Solitude, being alone, can be individual, shared or both: e.g. respectively, Robinson Crusoe, a pair of lovers, and an enclosed and contemplative religious community, in which the members spend time each by themselves and also together as at meals and the cycles of liturgical offices, while the whole community has minimal contact with the world outside.

Attitudes towards solitude

1. Positive

1.1. Freedom from interference and distractions with what one desires to do.

1.2. Privacy.

1.3. Keeping oneself to oneself.

1. 4. Misanthropy.

2. Negative

2.1. Dislike or fear of loneliness and desire to avoid it or to escape from it.

2.2. Feeling isolated, ignored, neglected or shunned when alone among others.
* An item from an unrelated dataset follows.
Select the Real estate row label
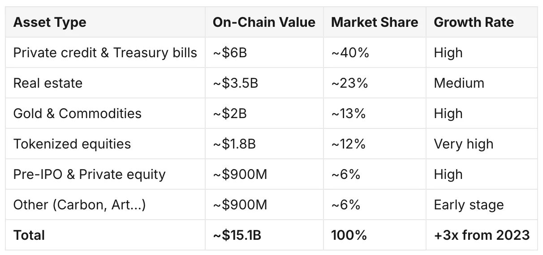Screen dimensions: 543x255 [48, 83]
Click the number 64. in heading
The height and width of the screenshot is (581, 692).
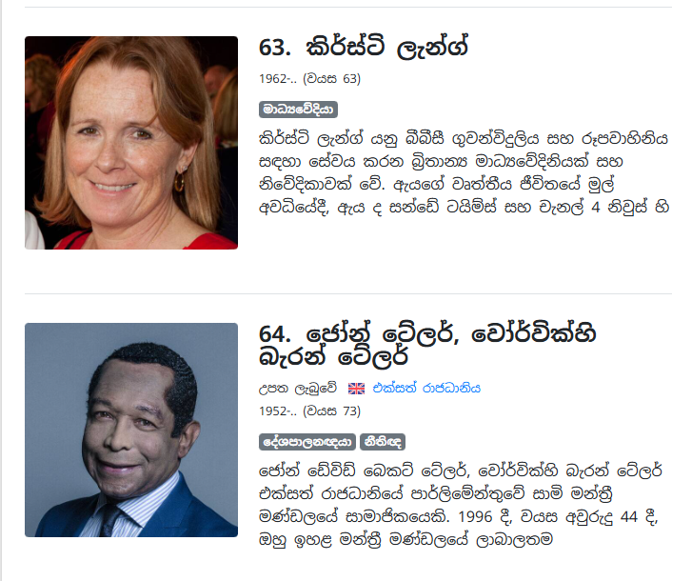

Plus another and distinctively modern negative attitude:

2.3 Fear of being cut off from distractions, the exact opposite of (1.1.)

Ordinary distractions are from what we want to do or have to do, or from boredom and not having anything worthwhile to do. Prevalence of boredom, emotional deadness and emotional parasitism today. Hence (2.3): being alone and having to face meaninglessness of life, and so distraction via entertainment, immersion in work, drugs, etc.. Modern philosophical conclusions that life is meaningless or has only possibilities of finding one’s own meanings. Even revivals of metaphysics in contemporary Analytic philosophy tend to shy away from big questions and distract themselves with minutiae. Marx: Socialist man has no need to think —about meaning of life. Also, fear of losing ‘autonomy’ if any higher and transcendental power found when self alone and having to face these questions. But secularism, now the default would-and-life view, leads to loss of meaning and thus to (2.3) and fear of solitude.